Hadoop uses Google’s MapReduce technology as its foundation. It is optimised to handle massive quantities of data which could be structured, unstructured or semistructured, using commodity hardware, i.e., relatively inexpensive computers. This massive parallel processing is done with great efficiency. However, handling massive amounts of data is a batch operation, so the response time is not immediate. Importantly, Hadoop replicates its data across different computers, so that if one goes down, the data is processed on one of the replicated computers.
Hadoop is used for Big Data. Now what exactly is Big Data? With all the devices available today to collect data, such as RFID readers, microphones, cameras, sensors, and so on, we are seeing an explosion of data being collected worldwide.
Big Data is a term used to describe large collections of data (also known as data sets) that may be unstructured, and grow so large and so quickly that it is difficult to manage with regular database or statistical tools.
In terms of numbers, what are we looking at? How BIG is Big Data? Well there are more than 3.2 billion Internet users, and active cell phones have crossed the 7.6 billion mark. There are now more in-use cell phones than there are people on the planet (7.4 billion). Twitter processes 7TB of data every day, and 600TB of data is processed by Facebook daily. Interestingly, about 80 per cent of this data is unstructured. With this massive amount of data, businesses need fast, reliable, deeper data insight. Therefore, Big Data solutions based on Hadoop and other analytic software are becoming more and more relevant.

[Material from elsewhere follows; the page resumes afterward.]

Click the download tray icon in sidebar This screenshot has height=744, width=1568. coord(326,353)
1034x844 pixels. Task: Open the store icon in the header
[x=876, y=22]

Open source projects related to Hadoop
Here is a list of some other open source projects related to Hadoop:
Eclipse is a popular IDE donated by IBM to the open source community.
Lucene is a text search engine library written in Java. Hbase is a Hadoop database - Hive provides data warehousing tools to extract, transform and load (ETL) data, and query this data stored in Hadoop files.
Pig is a high-level language that generates MapReduce code to analyse large data sets.
Spark is a cluster computing framework.
ZooKeeper is a centralised configuration service and naming registry for large distributed systems.
Ambari manages and monitors Hadoop clusters through an intuitive Web UI.
Avro is a data serialisation system.
UIMA is the architecture used for the analysis of unstructured data.
Yarn is a large scale operating system for Big Data applications.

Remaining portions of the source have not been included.